Ces craintes sont cependant jugées très exagérées par les économistes qui soulignent que les fonds souverains ont d’abord des objectifs de rentabilité financière et qu’ils ne cherchent pas à prendre le contrôle des entreprises dans lesquelles ils investissent.

“Dans leur quasi-totalité, les tentatives de contrôle récentes (d’entreprises occidentales) étaient le fait d’entreprises publiques ou privées et non de fonds souverains”, rappelait en mai l’inspecteur des Finances Alain Demarolle dans un rapport sur le sujet.

“Monsieur Mittal, monsieur Tata, c’est plus important que les fonds souverains”, abonde Patrick Artus, chef économiste chez Natixis, en référence aux deux industriels indiens.

Alors, la France a-t-elle besoin d’un fonds souverain? “Oui”, répond sans hésiter Olivier Pastré, professeur d’économie à Paris VIII. “La France a un capitalisme extrêmement déficient et fragile. Il lui faut un investisseur de long terme pour stabiliser le capital de ses entreprises”.

Le problème réside surtout dans le manque de moyens pour le faire. Les fonds souverains ont été créés par des pays qui disposaient d’un excès d’épargne, du fait d’importantes ressources pétrolières (Moyen-Orient, Norvège, Russie…) ou d’excédents budgétaires ou commerciaux (Asie).
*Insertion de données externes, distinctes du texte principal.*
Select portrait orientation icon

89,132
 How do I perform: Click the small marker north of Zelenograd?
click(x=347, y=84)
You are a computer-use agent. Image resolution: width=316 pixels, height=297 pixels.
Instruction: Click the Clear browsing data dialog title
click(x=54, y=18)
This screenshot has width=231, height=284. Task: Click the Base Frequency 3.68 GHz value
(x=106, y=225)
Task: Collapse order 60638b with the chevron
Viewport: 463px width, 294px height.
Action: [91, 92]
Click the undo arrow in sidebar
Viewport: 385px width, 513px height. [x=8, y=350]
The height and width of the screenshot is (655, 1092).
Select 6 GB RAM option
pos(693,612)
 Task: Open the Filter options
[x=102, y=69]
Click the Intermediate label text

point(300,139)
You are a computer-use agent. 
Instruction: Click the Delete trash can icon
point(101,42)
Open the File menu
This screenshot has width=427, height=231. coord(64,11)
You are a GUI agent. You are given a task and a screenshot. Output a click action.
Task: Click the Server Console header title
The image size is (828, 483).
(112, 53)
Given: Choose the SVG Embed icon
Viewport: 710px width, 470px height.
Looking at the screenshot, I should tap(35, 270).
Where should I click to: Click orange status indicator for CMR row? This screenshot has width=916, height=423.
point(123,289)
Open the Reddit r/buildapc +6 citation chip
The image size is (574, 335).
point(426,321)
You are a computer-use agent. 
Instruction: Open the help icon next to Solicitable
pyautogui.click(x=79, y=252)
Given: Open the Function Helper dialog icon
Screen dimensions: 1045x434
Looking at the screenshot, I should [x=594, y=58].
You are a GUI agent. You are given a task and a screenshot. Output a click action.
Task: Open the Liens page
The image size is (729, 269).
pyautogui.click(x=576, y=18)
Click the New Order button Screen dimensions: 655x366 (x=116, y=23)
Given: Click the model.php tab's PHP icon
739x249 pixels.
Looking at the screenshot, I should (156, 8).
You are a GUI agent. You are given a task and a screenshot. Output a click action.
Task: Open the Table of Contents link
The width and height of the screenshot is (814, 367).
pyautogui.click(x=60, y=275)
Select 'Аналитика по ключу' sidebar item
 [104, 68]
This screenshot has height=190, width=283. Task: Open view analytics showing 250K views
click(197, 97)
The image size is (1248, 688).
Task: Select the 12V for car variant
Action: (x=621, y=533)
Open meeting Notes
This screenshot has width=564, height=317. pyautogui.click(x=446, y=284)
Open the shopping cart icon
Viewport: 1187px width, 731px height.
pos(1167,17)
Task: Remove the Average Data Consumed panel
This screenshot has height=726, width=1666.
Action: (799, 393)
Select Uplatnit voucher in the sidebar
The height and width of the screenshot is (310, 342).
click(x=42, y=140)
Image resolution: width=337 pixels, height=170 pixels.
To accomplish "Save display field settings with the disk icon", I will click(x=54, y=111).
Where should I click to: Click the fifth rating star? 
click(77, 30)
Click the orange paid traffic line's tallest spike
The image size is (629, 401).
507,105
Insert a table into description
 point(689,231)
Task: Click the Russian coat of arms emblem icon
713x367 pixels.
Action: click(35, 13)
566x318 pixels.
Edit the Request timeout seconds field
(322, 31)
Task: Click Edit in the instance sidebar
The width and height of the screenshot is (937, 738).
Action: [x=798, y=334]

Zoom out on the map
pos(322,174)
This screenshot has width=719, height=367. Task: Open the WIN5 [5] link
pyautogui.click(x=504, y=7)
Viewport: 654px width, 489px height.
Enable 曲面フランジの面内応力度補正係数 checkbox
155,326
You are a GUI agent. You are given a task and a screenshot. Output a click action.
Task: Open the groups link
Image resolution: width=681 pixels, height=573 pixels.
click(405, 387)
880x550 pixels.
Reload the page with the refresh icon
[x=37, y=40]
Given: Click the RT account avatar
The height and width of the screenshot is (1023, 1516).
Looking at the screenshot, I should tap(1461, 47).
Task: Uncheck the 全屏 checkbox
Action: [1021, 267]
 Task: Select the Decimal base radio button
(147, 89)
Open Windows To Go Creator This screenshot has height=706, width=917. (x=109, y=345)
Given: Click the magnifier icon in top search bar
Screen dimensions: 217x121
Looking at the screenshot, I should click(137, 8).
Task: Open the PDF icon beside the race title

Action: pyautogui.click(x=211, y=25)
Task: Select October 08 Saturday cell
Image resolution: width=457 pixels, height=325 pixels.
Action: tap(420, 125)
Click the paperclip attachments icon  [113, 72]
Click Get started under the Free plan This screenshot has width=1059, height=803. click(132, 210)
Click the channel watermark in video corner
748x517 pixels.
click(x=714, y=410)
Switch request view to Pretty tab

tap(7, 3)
Or en France, “l’Etat n’a pas d’argent et la balance commerciale est déficitaire: on n’a pas un euro à mettre dans un fonds souverain”, souligne Patrick Artus.

Mobiliser les 35 milliards d’euros d’actifs de la Caisse des dépôts? “C’est bien mais il manque un zéro”, tranche Olivier Pastré.

La CDC ferait en effet pâle figure face au principal fonds souverain du monde, l’Abu Dhabi Investment Authority (ADIA), qui gère 875 milliards de dollars d’actifs.

Les ambitions d’un fonds souverain français devraient donc être extrêmement limitées. En janvier, Nicolas Sarkozy avait avancé l’idée de faire de la Caisse des dépôts “un instrument de la politique de défense” des entreprises nationales, un objectif bien différent de celui des fonds souverains étrangers.

“Cela implique d’afficher une doctrine: définir un ou deux secteurs stratégiques, comme l’énergie ou l’armement, qu’on défendra en cas de raid étranger hostile”, avance Patrick Artus. “Pour l’instant, on fait des grands discours et il ne se passe rien!”, remarque-t-il.